__INFORMATION PROVIDED__

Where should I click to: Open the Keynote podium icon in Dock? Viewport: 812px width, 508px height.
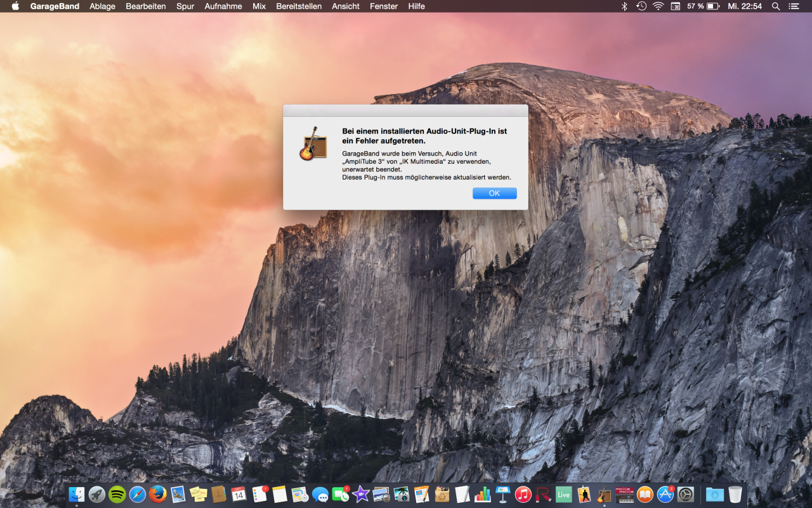tap(502, 494)

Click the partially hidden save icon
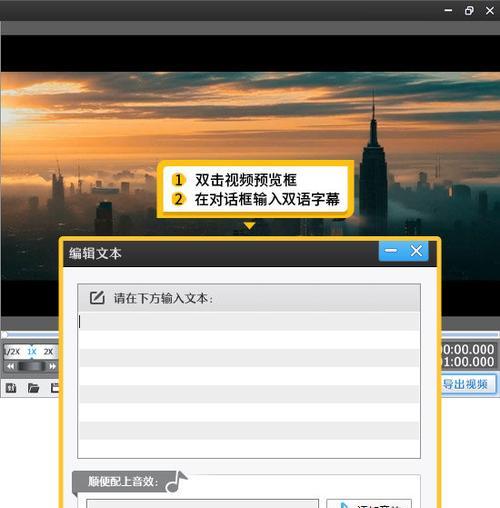click(x=54, y=388)
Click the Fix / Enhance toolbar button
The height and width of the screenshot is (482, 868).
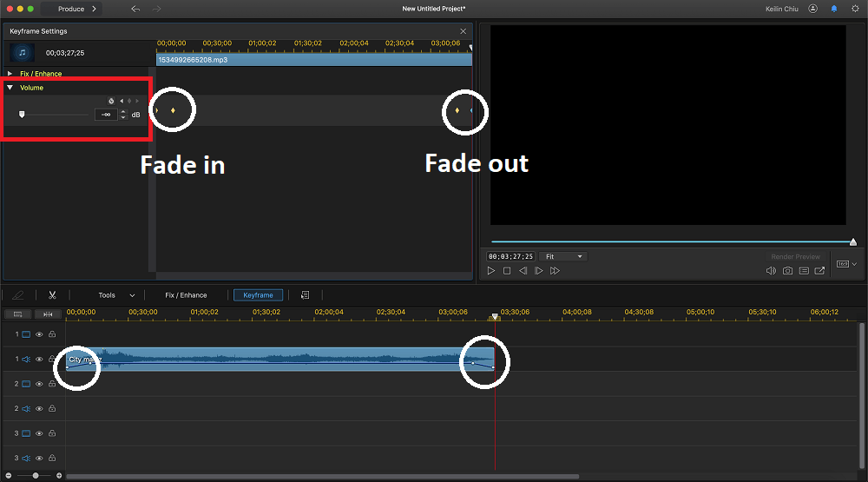click(186, 295)
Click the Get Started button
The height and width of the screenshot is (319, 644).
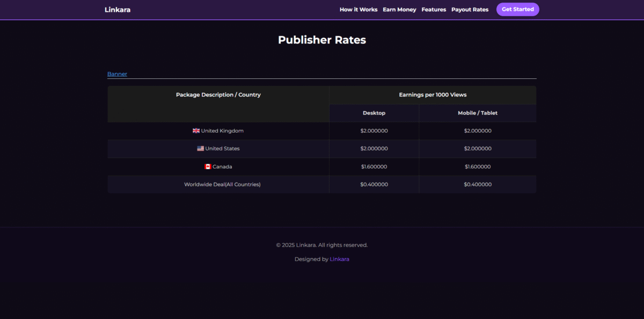pos(518,9)
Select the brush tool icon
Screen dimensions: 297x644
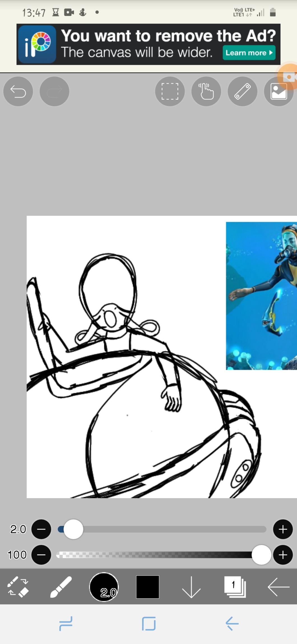tap(61, 587)
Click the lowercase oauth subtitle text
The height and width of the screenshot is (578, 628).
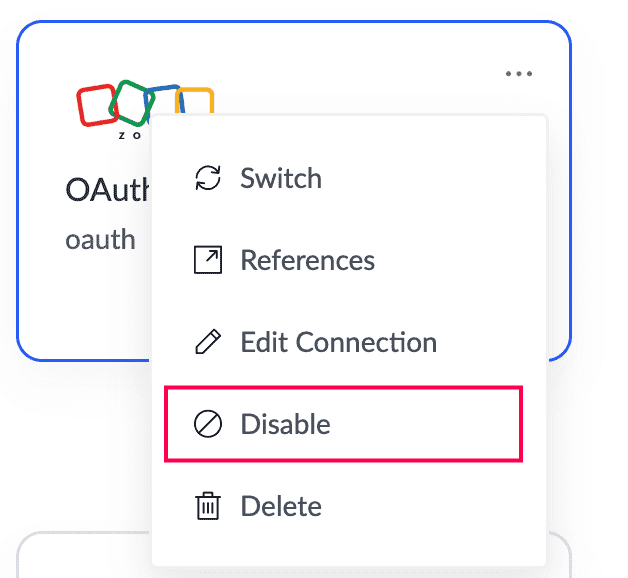coord(100,240)
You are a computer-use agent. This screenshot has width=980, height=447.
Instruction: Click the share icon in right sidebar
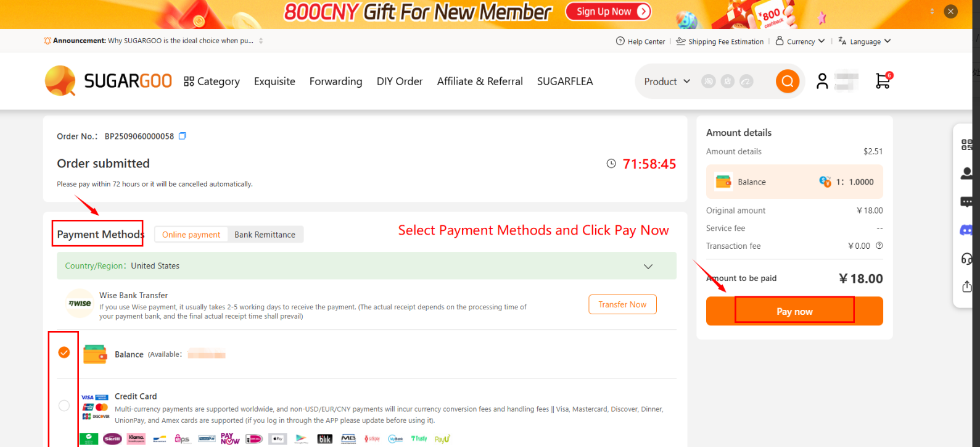tap(966, 286)
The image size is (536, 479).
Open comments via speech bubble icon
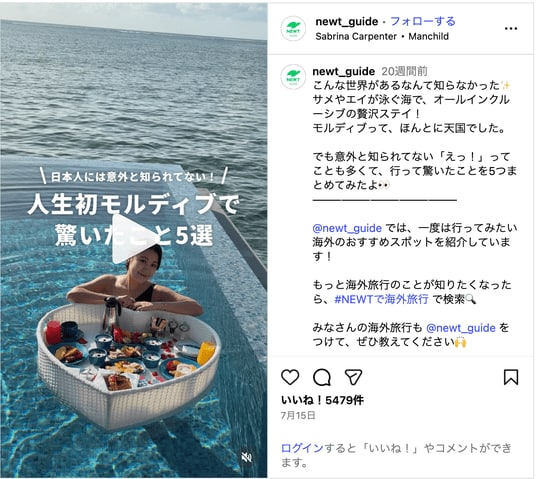click(x=322, y=377)
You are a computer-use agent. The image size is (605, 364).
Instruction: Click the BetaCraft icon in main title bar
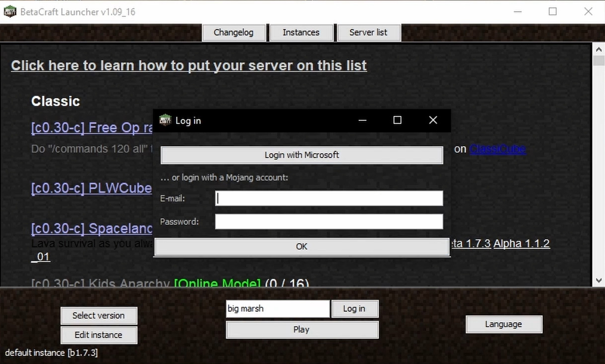pos(10,11)
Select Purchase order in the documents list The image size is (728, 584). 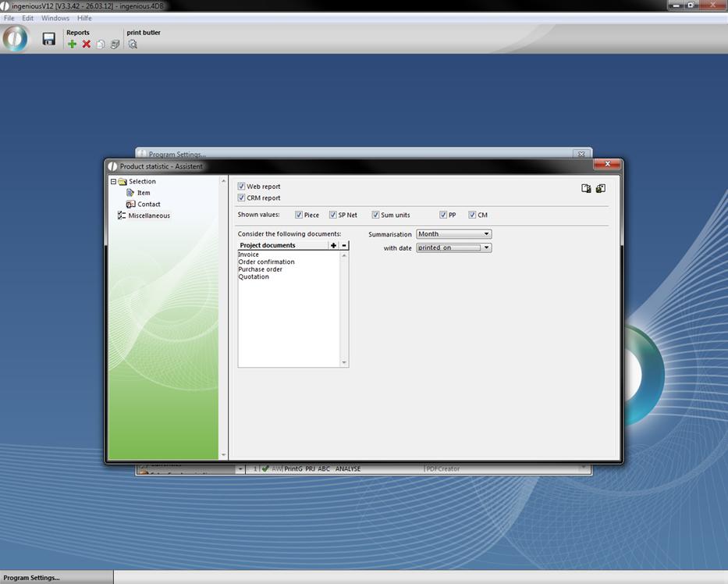[x=261, y=269]
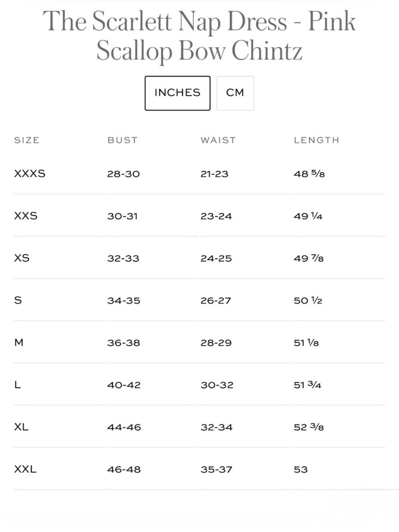Click length value 53 for XXL

pyautogui.click(x=301, y=470)
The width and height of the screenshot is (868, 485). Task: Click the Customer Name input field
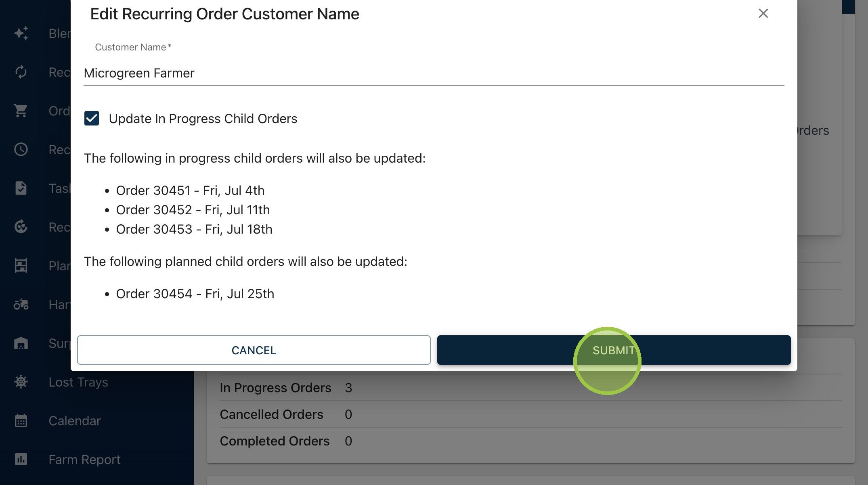(434, 73)
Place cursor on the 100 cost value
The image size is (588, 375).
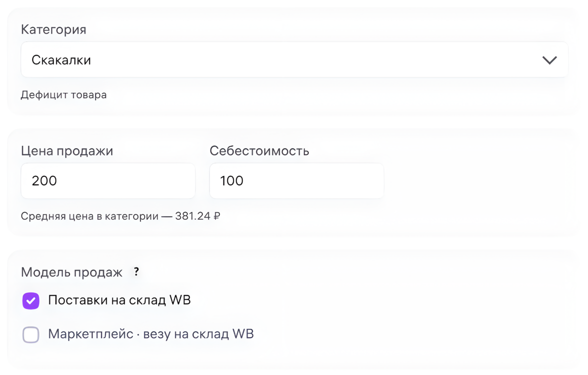click(232, 181)
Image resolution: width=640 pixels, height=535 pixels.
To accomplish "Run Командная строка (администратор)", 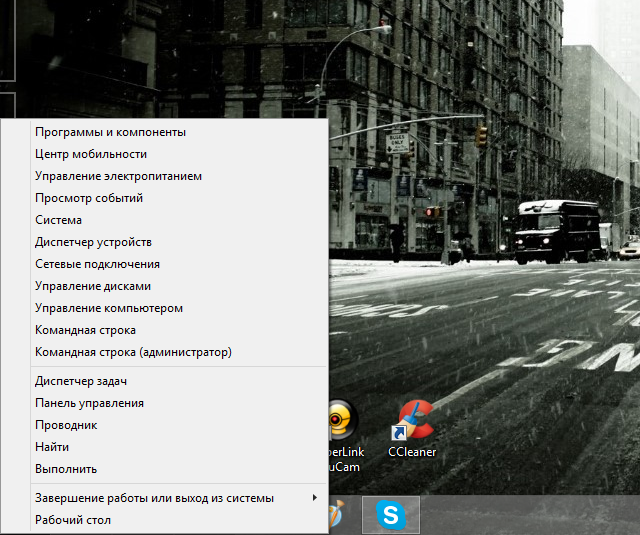I will click(133, 352).
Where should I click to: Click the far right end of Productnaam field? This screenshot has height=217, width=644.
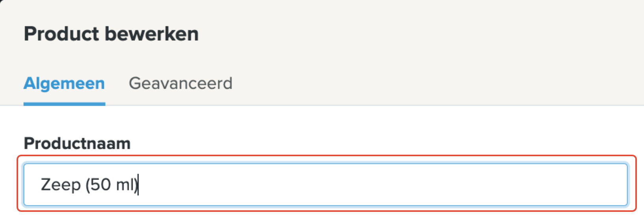(x=620, y=185)
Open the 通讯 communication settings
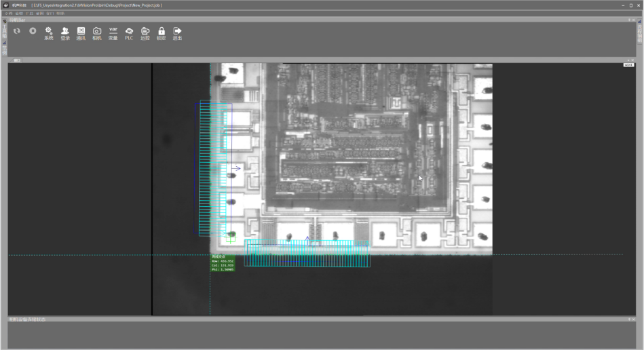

__TASK INSTRUCTIONS__
Filter the preceding entries down to the lines with "computer".

__OUTPUT OF THE TASK__
You are a computer-use agent. This screenshot has width=980, height=447.
You are a computer-use agent. The image size is (605, 364).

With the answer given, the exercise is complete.